_Given passage_
UK-India AMR project underway following kick-off meeting in Delhi

Published: 1 October 2018
Indian and UK partners
Project Team including NAMRIP member Prof Xunli Zhang

NAMRIP’s expansion to Low- and Middle-Income Countries, to form Global-NAMRIP, received a boost with our role in a new research network in India.  

A £3 million interdisciplinary research project has been launched to address the growing threat of drug-resistant infections in India. The project will develop innovative diagnostics to curb antimicrobial resistance (AMR), one of the biggest threats to global public health. AMR describes the situation when infections agents – including bacteria and parasites such as malaria – become resistant to the medicines used to treat them.

The DOSA programme – Diagnostics for One Health and User Driven Solutions for AMR – brings together nine leading academic institutions, five from India and four from the UK. Medical researchers, diagnostic innovators, economists and social scientists will create cutting edge, rapid diagnostic solutions to fight AMR in settings as diverse as community healthcare, dairy farms and aquaculture.

 

Programme for September kick-off meeting in Delhi
Programme for the kick-off meeting in Delhi

Indian health issue

AMR is of particular concern in India, where the levels of infectious diseases are high but public knowledge of diseases and appropriate treatments is low. In India, and across the globe, antibiotic use is regularly carried out without appropriate diagnostics, thereby fuelling the AMR crisis. Rapid diagnostic tools are either unavailable, too expensive or do not fit people’s needs, which leads to antibiotics being used in a trial and error fashion.

 

Initial meeting between Indian and UK partners
Initial meeting between Indian and UK partners

Collaborative project

The three-year DOSA programme began with a meeting of the project group on 24-25 September at the Indian Institute of Technology Delhi. The project is jointly funded by UK Research and Innovation/Economic and Social Research Council, the Newton Fund, and Government of India’s Department of Biotechnology. Indian partners include the Indian Institute of Technology Delhi; the Centre for Cellular and Molecular Platforms Bangalore; ICAR-Central Institute of Fisheries Technology, Cochin, Kerala; ICAR-National Dairy Research Institute, Karnal, Haryana; Silchar Medical College and Assam University, Silchar, Assam. UK partners include the Universities of Edinburgh, Bradford and Southampton and University of the Arts London.

“The Southampton team will be focused on the development of a microfluidic platform for rapid and multiplex testing of AMR susceptibility”, added Professor Xunli Zhang of the School of Engineering at the University of Southampton.

_Dataset content_

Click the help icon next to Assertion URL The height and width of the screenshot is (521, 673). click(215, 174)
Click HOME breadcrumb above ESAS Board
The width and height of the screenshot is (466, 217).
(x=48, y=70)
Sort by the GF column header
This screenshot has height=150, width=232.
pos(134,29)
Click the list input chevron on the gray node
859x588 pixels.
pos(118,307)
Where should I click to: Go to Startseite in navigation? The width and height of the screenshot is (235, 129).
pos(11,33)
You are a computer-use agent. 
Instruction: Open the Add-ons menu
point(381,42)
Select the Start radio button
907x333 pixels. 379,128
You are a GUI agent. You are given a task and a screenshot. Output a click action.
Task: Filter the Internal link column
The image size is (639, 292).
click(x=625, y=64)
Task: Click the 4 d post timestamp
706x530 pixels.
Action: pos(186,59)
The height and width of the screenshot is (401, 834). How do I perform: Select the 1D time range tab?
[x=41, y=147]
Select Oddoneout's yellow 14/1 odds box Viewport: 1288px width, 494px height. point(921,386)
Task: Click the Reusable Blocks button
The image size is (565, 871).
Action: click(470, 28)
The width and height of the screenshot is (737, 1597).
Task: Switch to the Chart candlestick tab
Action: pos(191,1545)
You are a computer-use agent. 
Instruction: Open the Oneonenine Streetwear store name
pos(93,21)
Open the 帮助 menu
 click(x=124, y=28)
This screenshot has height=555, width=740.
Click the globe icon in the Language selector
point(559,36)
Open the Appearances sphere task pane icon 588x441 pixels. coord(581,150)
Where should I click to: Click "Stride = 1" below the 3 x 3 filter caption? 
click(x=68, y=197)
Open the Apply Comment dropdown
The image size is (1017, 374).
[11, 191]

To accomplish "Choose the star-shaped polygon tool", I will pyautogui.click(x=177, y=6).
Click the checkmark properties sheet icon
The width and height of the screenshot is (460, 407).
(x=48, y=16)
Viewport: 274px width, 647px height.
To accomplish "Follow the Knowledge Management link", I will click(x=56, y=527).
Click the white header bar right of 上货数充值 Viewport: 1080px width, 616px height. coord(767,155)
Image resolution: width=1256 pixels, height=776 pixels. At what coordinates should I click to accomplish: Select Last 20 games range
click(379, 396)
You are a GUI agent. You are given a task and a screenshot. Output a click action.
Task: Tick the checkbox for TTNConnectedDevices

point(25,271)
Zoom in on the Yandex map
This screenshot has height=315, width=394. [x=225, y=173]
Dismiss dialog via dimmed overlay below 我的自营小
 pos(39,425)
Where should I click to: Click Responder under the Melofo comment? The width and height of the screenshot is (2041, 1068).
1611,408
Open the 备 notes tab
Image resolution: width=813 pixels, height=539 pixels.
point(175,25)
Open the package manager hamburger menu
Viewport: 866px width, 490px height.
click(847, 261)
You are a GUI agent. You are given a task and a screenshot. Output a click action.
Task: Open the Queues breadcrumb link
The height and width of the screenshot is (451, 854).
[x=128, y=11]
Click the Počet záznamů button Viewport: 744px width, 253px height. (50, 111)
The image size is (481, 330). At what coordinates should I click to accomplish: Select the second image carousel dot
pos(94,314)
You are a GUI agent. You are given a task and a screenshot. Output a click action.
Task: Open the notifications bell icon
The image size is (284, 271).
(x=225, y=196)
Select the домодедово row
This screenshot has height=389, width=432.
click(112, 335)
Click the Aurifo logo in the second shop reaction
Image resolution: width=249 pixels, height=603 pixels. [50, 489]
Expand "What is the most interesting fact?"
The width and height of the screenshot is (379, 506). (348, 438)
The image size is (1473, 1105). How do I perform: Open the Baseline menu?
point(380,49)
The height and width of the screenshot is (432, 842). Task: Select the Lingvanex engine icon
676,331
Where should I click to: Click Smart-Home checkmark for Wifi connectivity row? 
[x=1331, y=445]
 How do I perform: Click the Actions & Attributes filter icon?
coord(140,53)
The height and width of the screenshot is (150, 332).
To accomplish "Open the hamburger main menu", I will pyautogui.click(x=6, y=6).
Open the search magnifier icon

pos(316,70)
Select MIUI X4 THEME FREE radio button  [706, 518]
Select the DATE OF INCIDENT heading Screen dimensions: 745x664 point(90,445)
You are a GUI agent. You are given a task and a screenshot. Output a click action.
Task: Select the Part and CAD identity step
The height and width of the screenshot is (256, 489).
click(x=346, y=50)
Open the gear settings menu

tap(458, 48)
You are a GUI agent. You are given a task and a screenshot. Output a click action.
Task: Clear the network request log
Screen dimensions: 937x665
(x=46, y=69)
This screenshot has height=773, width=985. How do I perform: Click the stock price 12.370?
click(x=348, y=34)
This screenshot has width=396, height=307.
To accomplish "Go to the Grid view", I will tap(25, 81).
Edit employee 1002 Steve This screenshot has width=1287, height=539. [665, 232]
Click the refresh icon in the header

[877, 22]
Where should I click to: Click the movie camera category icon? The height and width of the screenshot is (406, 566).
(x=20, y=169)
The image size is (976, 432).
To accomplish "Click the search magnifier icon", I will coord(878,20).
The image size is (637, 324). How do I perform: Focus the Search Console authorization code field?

_Tasks_
1. In the AMR project article, how many academic institutions does the DOSA programme bring together?
2. Do these statements agree with the AMR project article? Answer yes or no for each, and quote the words from the article that decide it.
(a) The research project is worth £3 million.
(b) The project's first meeting took place at the University of Southampton.
(c) The DOSA programme is planned to run for five years.
3. Return the part of the AMR project article that starts at "Programme for September" and ends at "and error fashion.", copied word for word.

_Numbered responses_
1. Nine: five from India and four from the UK.

2.
(a) Yes: "A £3 million interdisciplinary research project has been launched"
(b) No: "began with a meeting of the project group on 24-25 September at the Indian Institute of Technology Delhi"
(c) No: "The three-year DOSA programme"

3.
Programme for September kick-off meeting in Delhi
Programme for the kick-off meeting in Delhi

Indian health issue

AMR is of particular concern in India, where the levels of infectious diseases are high but public knowledge of diseases and appropriate treatments is low. In India, and across the globe, antibiotic use is regularly carried out without appropriate diagnostics, thereby fuelling the AMR crisis. Rapid diagnostic tools are either unavailable, too expensive or do not fit people’s needs, which leads to antibiotics being used in a trial and error fashion.